Problem statement:
Look through the material that follows and show every line with the string "folder".

Exercise input:
__________
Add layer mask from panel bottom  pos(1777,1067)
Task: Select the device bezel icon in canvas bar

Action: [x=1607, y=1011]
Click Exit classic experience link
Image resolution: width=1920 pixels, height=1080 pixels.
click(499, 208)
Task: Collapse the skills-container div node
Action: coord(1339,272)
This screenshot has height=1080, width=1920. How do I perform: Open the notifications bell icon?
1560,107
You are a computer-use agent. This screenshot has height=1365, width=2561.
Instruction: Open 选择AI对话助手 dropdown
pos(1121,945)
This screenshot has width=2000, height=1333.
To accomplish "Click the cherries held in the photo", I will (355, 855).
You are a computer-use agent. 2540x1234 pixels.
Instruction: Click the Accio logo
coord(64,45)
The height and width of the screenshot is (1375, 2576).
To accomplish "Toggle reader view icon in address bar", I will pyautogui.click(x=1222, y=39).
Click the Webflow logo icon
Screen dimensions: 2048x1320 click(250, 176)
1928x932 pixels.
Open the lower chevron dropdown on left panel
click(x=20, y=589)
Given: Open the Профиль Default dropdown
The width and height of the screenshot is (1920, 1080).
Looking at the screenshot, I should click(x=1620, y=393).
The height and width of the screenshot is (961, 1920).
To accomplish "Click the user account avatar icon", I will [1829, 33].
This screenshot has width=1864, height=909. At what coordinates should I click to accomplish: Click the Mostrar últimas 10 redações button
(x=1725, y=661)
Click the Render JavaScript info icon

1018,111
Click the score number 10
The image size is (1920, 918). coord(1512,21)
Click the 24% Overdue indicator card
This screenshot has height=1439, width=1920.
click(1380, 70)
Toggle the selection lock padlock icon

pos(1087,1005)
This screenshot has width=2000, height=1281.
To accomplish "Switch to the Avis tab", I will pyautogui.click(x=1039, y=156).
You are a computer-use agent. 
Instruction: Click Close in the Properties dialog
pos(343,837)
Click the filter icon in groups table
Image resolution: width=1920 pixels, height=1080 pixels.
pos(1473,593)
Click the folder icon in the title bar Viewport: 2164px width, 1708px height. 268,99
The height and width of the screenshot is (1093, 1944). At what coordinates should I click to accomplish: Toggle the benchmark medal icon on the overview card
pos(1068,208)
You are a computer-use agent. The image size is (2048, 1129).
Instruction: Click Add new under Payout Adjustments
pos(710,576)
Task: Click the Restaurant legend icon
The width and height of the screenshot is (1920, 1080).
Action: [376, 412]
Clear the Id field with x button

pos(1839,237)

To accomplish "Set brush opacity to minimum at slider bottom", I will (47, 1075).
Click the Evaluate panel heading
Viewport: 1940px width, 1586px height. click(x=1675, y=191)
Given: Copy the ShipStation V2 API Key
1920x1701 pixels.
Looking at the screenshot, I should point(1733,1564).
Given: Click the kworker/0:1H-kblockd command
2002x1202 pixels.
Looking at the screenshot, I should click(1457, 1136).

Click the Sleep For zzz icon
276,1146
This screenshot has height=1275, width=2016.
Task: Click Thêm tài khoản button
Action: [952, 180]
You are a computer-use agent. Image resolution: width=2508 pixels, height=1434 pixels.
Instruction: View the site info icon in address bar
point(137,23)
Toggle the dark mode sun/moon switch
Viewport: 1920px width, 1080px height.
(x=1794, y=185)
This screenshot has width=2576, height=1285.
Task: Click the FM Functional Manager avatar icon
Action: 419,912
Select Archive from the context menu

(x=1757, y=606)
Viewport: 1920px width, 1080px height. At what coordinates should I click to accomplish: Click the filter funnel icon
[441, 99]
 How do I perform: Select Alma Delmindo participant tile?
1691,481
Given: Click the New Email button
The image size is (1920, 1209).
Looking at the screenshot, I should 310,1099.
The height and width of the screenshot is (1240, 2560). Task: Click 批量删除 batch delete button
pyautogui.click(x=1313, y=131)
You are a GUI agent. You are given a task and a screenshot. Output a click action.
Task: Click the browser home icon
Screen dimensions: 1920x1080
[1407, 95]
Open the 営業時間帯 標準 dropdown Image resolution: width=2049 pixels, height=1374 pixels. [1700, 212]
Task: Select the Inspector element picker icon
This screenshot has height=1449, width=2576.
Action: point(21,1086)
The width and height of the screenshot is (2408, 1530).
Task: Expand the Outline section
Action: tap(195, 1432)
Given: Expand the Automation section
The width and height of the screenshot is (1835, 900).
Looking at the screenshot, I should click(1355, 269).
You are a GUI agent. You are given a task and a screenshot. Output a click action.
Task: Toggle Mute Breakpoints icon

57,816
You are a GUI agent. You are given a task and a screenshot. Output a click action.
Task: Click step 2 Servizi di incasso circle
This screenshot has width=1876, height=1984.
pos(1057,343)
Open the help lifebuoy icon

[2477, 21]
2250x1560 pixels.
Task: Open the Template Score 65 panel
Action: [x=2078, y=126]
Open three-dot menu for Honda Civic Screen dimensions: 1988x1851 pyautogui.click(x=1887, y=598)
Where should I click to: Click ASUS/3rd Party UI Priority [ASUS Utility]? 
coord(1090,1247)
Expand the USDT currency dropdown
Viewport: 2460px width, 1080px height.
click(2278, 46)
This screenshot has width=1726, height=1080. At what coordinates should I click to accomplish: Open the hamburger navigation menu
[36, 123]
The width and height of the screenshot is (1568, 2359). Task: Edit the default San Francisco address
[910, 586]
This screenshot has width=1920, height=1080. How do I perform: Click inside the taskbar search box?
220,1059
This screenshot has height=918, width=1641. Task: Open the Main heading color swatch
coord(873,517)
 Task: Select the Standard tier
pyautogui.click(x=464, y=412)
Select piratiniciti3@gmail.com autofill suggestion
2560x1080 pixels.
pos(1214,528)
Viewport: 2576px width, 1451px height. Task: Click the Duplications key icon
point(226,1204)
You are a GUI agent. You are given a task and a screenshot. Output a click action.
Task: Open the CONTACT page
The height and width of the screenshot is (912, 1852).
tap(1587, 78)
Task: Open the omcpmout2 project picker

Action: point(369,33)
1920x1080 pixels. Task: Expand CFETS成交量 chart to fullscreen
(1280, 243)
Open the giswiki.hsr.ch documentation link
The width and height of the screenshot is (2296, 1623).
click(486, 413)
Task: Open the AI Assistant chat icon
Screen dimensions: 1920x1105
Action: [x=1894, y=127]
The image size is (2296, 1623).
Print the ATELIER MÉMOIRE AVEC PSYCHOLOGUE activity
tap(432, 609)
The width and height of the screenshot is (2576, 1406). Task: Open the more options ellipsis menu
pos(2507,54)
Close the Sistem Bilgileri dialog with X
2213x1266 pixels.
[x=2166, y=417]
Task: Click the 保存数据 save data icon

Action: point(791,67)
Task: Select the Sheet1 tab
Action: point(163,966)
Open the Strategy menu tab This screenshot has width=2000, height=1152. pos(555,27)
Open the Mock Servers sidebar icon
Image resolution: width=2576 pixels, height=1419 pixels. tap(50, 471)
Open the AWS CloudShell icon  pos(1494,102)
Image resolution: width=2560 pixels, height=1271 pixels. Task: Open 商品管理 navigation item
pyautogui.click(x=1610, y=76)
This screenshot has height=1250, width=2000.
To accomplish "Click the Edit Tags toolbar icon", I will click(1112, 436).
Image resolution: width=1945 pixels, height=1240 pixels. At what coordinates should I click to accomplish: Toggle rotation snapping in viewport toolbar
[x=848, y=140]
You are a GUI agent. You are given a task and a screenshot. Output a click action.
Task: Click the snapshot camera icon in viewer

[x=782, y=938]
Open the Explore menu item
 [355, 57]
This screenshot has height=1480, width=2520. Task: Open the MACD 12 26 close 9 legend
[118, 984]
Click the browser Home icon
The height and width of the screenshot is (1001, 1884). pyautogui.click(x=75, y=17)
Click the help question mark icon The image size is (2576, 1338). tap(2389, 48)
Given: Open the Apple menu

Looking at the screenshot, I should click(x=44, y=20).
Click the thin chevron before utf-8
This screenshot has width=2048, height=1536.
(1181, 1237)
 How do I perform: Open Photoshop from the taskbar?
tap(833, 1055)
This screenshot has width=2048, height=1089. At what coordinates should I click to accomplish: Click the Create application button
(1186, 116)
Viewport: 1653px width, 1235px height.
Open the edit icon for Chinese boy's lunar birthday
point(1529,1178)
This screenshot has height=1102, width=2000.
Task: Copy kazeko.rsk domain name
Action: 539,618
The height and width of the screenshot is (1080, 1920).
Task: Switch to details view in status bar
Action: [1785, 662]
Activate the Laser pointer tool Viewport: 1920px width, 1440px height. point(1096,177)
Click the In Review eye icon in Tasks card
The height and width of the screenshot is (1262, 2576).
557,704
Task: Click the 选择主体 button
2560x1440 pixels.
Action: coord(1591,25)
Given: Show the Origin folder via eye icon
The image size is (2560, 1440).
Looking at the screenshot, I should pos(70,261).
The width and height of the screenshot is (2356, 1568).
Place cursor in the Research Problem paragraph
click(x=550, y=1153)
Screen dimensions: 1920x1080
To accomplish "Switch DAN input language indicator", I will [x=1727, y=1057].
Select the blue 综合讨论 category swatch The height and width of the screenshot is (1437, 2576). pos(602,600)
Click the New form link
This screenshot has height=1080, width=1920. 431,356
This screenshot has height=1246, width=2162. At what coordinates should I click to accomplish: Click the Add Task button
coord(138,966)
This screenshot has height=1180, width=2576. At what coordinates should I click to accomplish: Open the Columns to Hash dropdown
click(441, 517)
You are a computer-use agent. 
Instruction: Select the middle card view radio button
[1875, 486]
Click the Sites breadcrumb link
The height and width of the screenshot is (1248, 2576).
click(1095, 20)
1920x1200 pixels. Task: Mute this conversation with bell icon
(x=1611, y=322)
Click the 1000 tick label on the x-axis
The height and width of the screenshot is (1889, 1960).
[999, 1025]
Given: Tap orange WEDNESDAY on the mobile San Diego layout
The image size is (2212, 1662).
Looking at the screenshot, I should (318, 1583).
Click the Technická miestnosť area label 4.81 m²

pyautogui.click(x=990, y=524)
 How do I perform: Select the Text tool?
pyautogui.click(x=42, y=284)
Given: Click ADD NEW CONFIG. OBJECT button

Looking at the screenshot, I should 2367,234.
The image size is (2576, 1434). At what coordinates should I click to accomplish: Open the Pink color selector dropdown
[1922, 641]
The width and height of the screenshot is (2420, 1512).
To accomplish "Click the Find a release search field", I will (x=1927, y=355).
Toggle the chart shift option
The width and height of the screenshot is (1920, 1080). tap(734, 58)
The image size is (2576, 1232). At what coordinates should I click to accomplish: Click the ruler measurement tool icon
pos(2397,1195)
__________
Solution for this exercise:
Click the folder icon in the title bar Viewport: 2164px width, 1708px height. 268,99
Given: Show the Origin folder via eye icon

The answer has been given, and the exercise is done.